START Supplied entries
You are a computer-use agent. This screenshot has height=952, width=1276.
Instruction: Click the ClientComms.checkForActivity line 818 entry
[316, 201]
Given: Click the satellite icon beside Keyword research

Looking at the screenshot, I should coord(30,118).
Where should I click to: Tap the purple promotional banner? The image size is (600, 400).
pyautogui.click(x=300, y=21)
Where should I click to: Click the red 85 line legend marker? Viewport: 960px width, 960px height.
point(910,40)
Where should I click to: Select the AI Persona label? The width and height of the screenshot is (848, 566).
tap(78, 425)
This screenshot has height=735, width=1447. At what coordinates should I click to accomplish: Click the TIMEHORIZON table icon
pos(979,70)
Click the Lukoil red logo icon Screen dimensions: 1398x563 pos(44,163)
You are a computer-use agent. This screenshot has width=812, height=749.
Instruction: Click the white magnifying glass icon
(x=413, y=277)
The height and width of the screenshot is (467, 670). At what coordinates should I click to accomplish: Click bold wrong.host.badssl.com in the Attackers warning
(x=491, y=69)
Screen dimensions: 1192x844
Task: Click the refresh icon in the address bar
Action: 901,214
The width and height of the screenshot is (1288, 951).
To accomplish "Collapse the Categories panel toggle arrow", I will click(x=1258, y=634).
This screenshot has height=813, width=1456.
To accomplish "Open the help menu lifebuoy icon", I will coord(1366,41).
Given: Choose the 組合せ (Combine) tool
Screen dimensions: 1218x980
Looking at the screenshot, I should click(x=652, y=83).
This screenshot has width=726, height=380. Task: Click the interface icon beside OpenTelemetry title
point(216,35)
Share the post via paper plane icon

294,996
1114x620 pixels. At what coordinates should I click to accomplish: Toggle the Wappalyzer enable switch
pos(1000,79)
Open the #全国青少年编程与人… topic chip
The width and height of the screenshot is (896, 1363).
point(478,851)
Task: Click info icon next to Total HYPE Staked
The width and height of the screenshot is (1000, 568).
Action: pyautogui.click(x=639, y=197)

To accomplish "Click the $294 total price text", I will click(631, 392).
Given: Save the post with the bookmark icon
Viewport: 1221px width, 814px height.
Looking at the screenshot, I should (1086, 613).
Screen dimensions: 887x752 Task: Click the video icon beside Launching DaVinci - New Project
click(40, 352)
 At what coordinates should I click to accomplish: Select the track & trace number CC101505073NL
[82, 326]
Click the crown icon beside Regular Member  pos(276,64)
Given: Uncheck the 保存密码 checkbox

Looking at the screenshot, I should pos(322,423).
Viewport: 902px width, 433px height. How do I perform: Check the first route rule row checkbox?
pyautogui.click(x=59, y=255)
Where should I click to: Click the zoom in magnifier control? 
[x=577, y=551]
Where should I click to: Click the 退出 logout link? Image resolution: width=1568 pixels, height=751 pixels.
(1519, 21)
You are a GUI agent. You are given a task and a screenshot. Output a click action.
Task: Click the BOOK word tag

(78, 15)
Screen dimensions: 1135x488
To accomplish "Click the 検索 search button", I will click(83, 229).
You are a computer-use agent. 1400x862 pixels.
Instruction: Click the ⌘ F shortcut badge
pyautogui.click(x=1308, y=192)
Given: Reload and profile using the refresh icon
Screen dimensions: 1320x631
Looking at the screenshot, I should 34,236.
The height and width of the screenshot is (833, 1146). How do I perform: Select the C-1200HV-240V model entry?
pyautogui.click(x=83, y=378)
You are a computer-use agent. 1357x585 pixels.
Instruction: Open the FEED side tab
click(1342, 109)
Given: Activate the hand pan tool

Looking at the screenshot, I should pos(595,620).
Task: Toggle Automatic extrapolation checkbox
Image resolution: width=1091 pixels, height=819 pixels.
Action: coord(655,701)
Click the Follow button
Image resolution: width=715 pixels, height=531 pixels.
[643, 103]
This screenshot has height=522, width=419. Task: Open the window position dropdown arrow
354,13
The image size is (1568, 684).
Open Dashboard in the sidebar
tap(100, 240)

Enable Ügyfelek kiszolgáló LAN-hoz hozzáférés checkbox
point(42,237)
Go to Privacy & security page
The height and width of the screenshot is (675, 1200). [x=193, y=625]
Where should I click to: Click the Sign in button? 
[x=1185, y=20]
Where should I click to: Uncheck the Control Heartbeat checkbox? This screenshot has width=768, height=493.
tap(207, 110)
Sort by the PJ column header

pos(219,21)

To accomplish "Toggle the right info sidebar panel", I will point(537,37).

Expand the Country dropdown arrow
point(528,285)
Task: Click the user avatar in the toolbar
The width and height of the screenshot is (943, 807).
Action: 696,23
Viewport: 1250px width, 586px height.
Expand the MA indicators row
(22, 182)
END Supplied entries
Print exactly the line containing "Instruction: Open the FEED side tab" and every line after it through the end of the records above, and nothing else.

Instruction: Open the FEED side tab
click(1342, 109)
Given: Activate the hand pan tool

Looking at the screenshot, I should pos(595,620).
Task: Toggle Automatic extrapolation checkbox
Image resolution: width=1091 pixels, height=819 pixels.
Action: coord(655,701)
Click the Follow button
Image resolution: width=715 pixels, height=531 pixels.
[643, 103]
This screenshot has height=522, width=419. Task: Open the window position dropdown arrow
354,13
The image size is (1568, 684).
Open Dashboard in the sidebar
tap(100, 240)

Enable Ügyfelek kiszolgáló LAN-hoz hozzáférés checkbox
point(42,237)
Go to Privacy & security page
The height and width of the screenshot is (675, 1200). [x=193, y=625]
Where should I click to: Click the Sign in button? 
[x=1185, y=20]
Where should I click to: Uncheck the Control Heartbeat checkbox? This screenshot has width=768, height=493.
tap(207, 110)
Sort by the PJ column header

pos(219,21)

To accomplish "Toggle the right info sidebar panel", I will point(537,37).

Expand the Country dropdown arrow
point(528,285)
Task: Click the user avatar in the toolbar
The width and height of the screenshot is (943, 807).
Action: 696,23
Viewport: 1250px width, 586px height.
Expand the MA indicators row
(22, 182)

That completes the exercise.